- Theatrical poster
- Directed by: Kachidi Gopal Reddy
- Written by: Kachidi Gopal Reddy
- Story by: Kachidi Gopal Reddy
- Produced by: Adavelli Venkat Reddy
- Starring: Rajeev Kanakala; Shakalaka Shankar; Sritej; Aqsa Khan; ;
- Cinematography: Mentum Satish
- Edited by: Nandamuri Hari
- Music by: Gowda Hari
- Production company: Aakriti Creations
- Release date: 15 December 2023;
- Country: India
- Language: Telugu

= Dalari =

Telugu-language political thriller

Dalari is a 2023 Indian Telugu-language political thriller film written and directed by Kachidi Gopal Reddy, and is produced by Adavelli Venkat Reddy. It stars Rajeev Kanakala, Shakalaka Shankar, Sritej, Aqsa Khan and Rupika. The film score is composed by Hari Gowda, and cinematography was done by Satish.

== Plot ==
Abhi was loved by his Engineering college mate Swati, while on the other hand, Abhi is in love with his long-time friend Shruthi, who is involved in a college project. Meanwhile, Venkat Reddy, a political leader, who is also a Dalari, follows only the rules he believes in. His leading principles in politics are populism and social change.
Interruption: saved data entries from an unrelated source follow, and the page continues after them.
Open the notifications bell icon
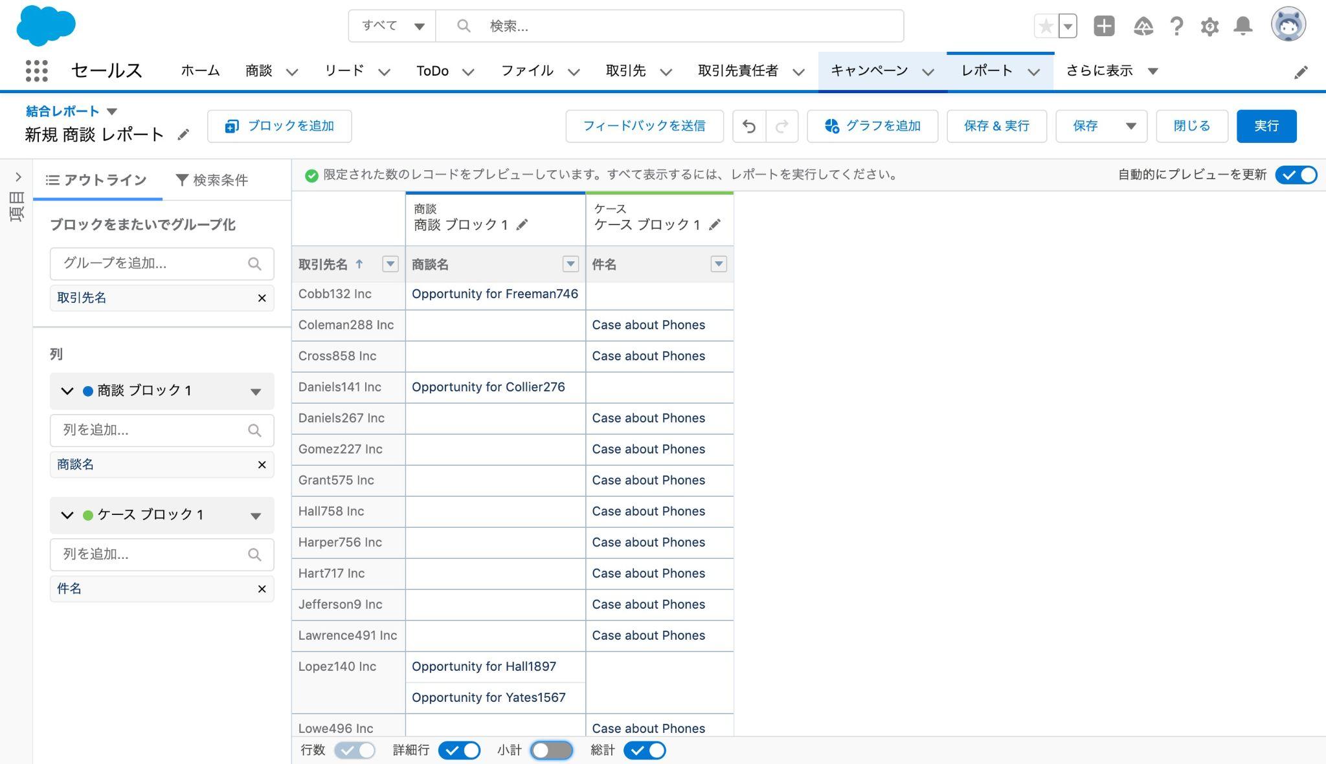This screenshot has height=764, width=1326. point(1242,26)
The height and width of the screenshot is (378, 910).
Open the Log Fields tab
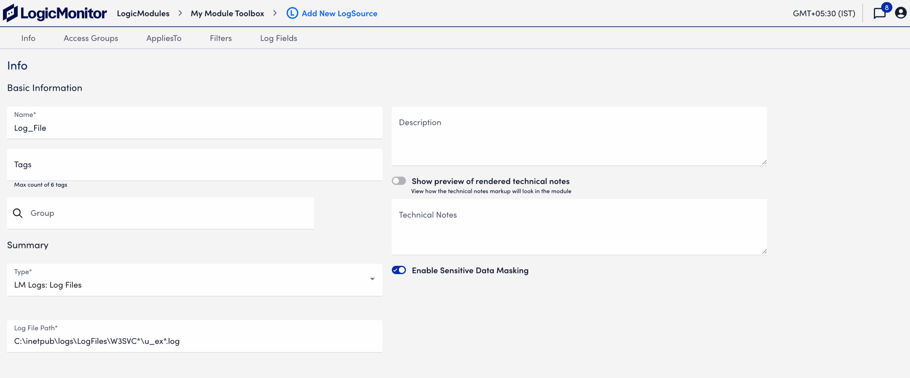tap(278, 38)
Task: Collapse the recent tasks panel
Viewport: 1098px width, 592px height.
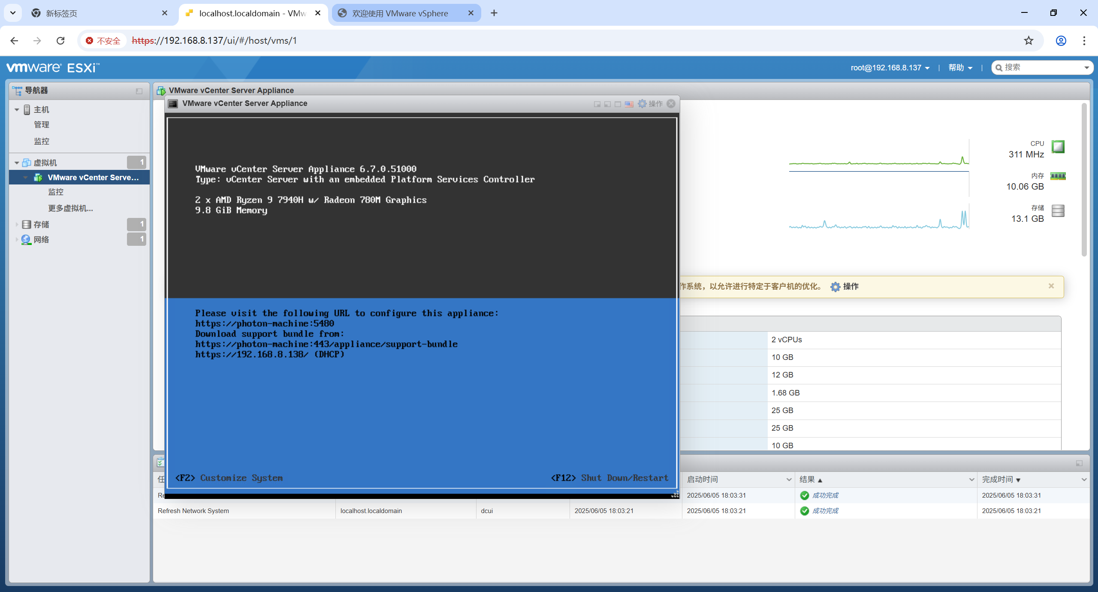Action: [1079, 463]

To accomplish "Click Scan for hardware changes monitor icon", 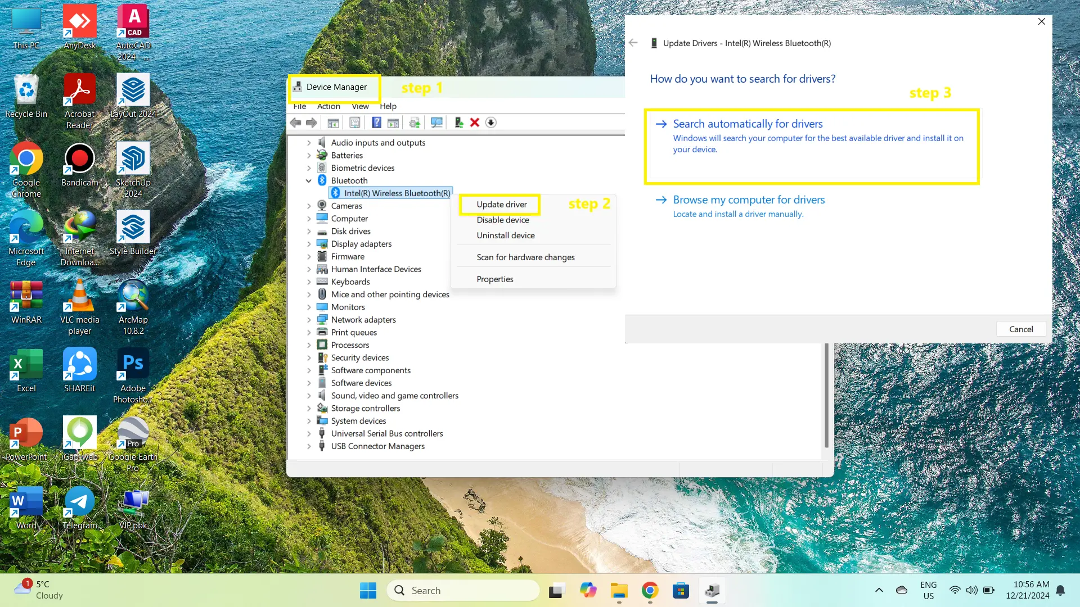I will pos(437,123).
When CI Vikram declares himself as the biggest enemy of Venkat Reddy, the story takes a major turn. Abhi stands by Venkat Reddy and becomes his trusted lieutenant. How are Abhi and Venkat related, what is Vikram's motive in arresting Venkat Reddy, and how Venkat Reddy comes out of the case, forms the rest of the story.

== Cast ==

- Rajeev Kanakala as Venkat Reddy
- Shakalaka Shankar as Abhi
- Sritej as CI Vikram
- Aqsa Khan as Swati
- Rupika as Shruti
- Getup Srinu
- Jabardast Ram
- Gemini Suresh

== Music ==
The music was composed by Hari Gowra.

Track Listing
| No. | Title | Singers | Length |
|---|---|---|---|
| 1. | "Annadhammulanu" | Sai Charan Bhaskaruni | 3:55 |
| 2. | "Ra Ra Rey Rajyamedaina" | Gowra Hari | 4:32 |
| Total length: |  |  | 8:27 |

== Release ==
The movie first look was launched on 8 March 2022. The film was released on 15 December 2023.

== Reception ==
The film received mildly positive to negative reviews.

A reviewer of Timesnownews gave 3 stars to the film and stated, "The film's seamless blend of emotions, suspense, and familial dynamics, set against the intriguing world of Benami dealings, makes it a compelling watch."

A reviewer of Sakshipost gave a mixed review and mentioned the suspense in the second half as a thumbs up, but the production values as a thumbs down.